* _Assignment_: Print out the entries from the line containing "You are a computer-use" through the last line, exactly, and print nothing else. Pictures are not copied.

* _Given information_:
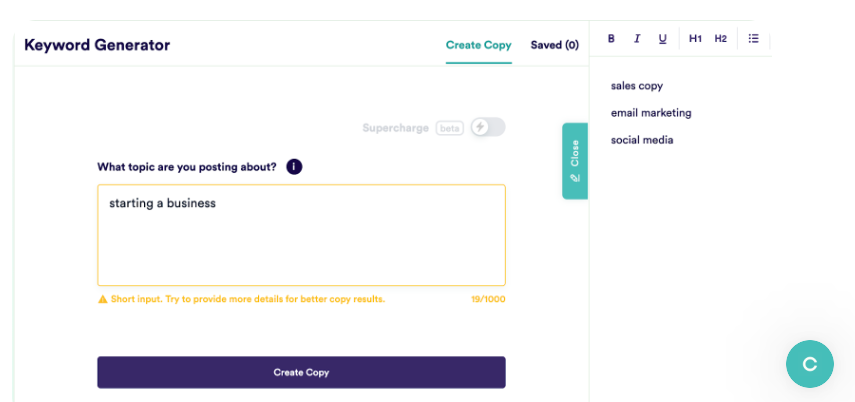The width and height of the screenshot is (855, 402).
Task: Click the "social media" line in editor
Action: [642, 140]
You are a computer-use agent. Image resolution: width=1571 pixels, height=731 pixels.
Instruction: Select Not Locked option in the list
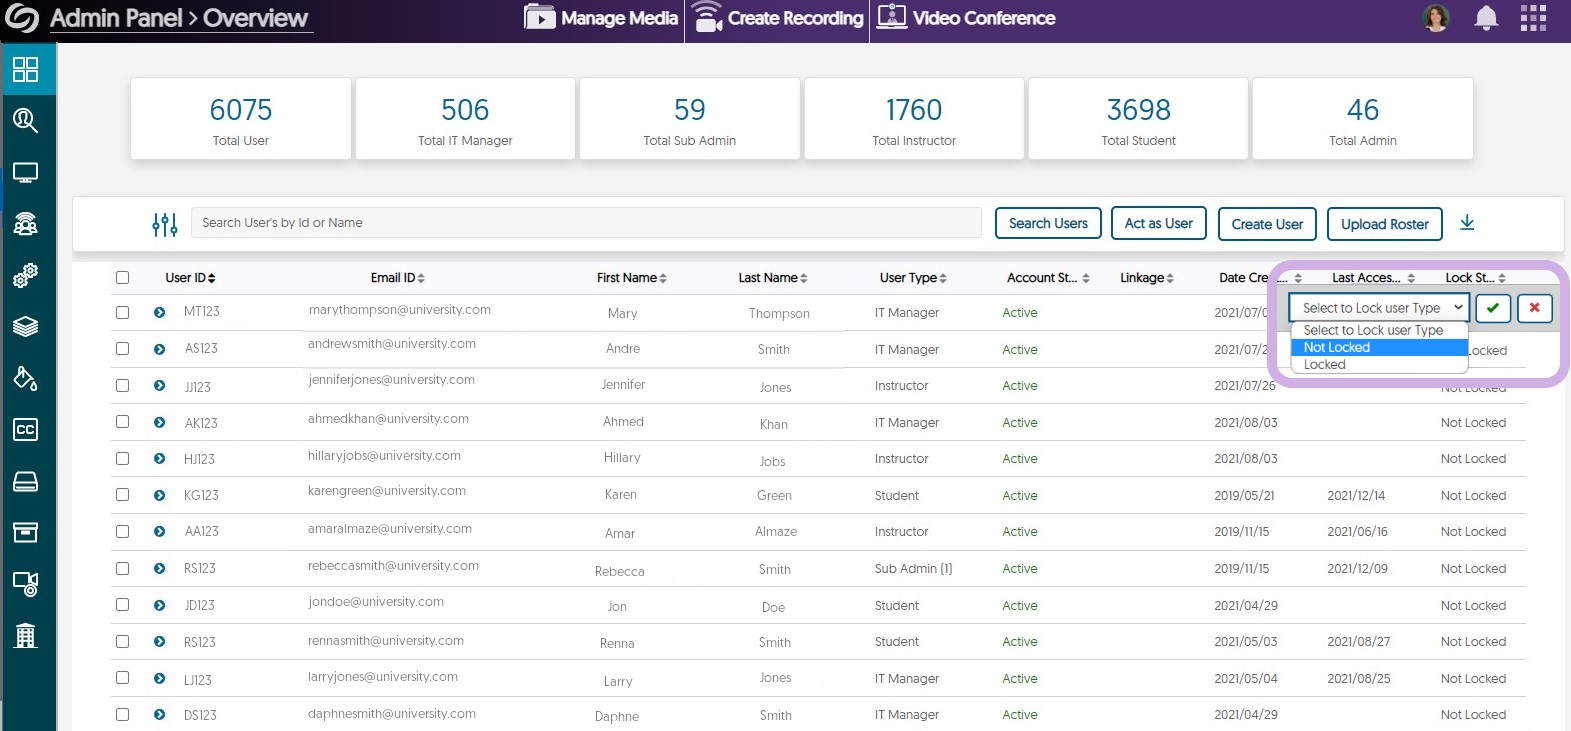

* _Answer below_:
You are a computer-use agent. Image resolution: width=1571 pixels, height=731 pixels.
Instruction: Select Not Locked option in the list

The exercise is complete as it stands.